## About this task
Look in the material below for the line with "Task: Click the Add merchant link" and the line with "Task: Click the New form toolbar icon", then set down exactly those two lines and all lines between, nothing more.

## Dataset
::::

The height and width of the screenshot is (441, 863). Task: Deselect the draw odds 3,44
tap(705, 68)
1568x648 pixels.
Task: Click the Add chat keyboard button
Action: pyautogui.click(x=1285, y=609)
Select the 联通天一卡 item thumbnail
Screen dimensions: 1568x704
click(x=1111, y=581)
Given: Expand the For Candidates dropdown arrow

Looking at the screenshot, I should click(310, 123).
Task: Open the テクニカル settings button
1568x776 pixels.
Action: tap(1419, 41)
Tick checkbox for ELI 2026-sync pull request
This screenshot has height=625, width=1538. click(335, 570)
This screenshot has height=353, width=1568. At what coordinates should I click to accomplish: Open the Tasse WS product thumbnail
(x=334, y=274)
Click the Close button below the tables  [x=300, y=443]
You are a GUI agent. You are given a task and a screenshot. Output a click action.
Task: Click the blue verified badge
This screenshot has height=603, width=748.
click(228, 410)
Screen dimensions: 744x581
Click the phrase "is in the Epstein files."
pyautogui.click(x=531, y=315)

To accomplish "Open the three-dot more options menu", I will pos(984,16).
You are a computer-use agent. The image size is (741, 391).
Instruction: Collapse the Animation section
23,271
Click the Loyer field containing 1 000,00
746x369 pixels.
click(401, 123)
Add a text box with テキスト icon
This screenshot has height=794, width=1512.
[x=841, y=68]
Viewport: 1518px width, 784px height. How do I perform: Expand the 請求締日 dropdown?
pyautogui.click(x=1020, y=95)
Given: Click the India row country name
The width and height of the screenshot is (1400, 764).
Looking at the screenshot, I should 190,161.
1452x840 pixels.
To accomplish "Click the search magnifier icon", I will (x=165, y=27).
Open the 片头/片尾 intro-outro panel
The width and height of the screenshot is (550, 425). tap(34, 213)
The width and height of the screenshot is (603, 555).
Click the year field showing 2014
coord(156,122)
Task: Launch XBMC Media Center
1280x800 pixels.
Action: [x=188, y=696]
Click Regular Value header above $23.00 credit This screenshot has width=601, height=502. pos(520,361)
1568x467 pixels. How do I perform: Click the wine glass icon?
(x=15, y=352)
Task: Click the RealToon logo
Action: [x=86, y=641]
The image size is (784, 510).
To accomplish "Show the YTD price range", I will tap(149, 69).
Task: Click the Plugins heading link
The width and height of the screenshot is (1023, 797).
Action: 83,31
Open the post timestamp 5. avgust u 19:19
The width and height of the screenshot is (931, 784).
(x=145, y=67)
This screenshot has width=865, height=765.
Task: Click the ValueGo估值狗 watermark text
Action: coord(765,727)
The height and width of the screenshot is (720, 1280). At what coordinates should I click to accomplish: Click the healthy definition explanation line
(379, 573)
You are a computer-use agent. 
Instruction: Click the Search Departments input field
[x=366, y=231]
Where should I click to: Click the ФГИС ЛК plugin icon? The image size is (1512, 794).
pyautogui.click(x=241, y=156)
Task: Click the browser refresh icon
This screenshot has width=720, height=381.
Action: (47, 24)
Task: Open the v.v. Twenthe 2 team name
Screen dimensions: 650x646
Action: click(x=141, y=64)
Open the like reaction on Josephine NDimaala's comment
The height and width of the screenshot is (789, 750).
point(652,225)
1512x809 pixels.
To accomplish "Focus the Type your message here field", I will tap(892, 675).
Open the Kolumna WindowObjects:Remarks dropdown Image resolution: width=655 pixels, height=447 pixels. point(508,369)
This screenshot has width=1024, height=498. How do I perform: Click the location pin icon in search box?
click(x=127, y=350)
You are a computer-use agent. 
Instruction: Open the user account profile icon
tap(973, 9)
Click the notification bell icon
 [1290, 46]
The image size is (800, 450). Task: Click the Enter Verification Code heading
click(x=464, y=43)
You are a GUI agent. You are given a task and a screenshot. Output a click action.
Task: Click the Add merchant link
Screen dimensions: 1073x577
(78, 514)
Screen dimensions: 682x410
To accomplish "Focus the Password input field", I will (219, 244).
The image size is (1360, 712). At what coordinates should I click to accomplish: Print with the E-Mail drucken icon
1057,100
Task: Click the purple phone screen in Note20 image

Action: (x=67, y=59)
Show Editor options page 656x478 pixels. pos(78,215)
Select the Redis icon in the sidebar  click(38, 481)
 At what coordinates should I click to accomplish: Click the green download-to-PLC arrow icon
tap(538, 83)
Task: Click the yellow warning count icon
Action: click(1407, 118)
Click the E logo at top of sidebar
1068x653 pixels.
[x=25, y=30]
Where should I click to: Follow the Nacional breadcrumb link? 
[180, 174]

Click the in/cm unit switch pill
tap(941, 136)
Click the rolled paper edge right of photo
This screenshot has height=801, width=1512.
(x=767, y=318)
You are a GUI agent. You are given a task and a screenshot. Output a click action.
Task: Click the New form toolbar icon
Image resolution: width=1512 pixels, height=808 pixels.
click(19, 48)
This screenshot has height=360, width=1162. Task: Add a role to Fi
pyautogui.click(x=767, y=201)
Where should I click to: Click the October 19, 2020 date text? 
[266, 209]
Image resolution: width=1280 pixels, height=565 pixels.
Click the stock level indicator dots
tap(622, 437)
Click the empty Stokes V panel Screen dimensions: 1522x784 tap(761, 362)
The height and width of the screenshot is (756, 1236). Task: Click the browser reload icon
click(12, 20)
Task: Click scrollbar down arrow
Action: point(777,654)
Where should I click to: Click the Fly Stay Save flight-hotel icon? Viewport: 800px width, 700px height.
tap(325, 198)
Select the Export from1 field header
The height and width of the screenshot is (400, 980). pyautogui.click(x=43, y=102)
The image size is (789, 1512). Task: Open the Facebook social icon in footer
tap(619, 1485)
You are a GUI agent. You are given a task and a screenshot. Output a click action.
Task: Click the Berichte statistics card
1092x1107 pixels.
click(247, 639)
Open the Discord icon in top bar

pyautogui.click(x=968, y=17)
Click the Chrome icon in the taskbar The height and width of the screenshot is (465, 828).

::::

## Your response
Task: Click the Add merchant link
Screen dimensions: 1073x577
(78, 514)
Screen dimensions: 682x410
To accomplish "Focus the Password input field", I will (219, 244).
The image size is (1360, 712). At what coordinates should I click to accomplish: Print with the E-Mail drucken icon
1057,100
Task: Click the purple phone screen in Note20 image

Action: (x=67, y=59)
Show Editor options page 656x478 pixels. pos(78,215)
Select the Redis icon in the sidebar  click(38, 481)
 At what coordinates should I click to accomplish: Click the green download-to-PLC arrow icon
tap(538, 83)
Task: Click the yellow warning count icon
Action: click(1407, 118)
Click the E logo at top of sidebar
1068x653 pixels.
[x=25, y=30]
Where should I click to: Follow the Nacional breadcrumb link? 
[180, 174]

Click the in/cm unit switch pill
tap(941, 136)
Click the rolled paper edge right of photo
This screenshot has height=801, width=1512.
(x=767, y=318)
You are a GUI agent. You are given a task and a screenshot. Output a click action.
Task: Click the New form toolbar icon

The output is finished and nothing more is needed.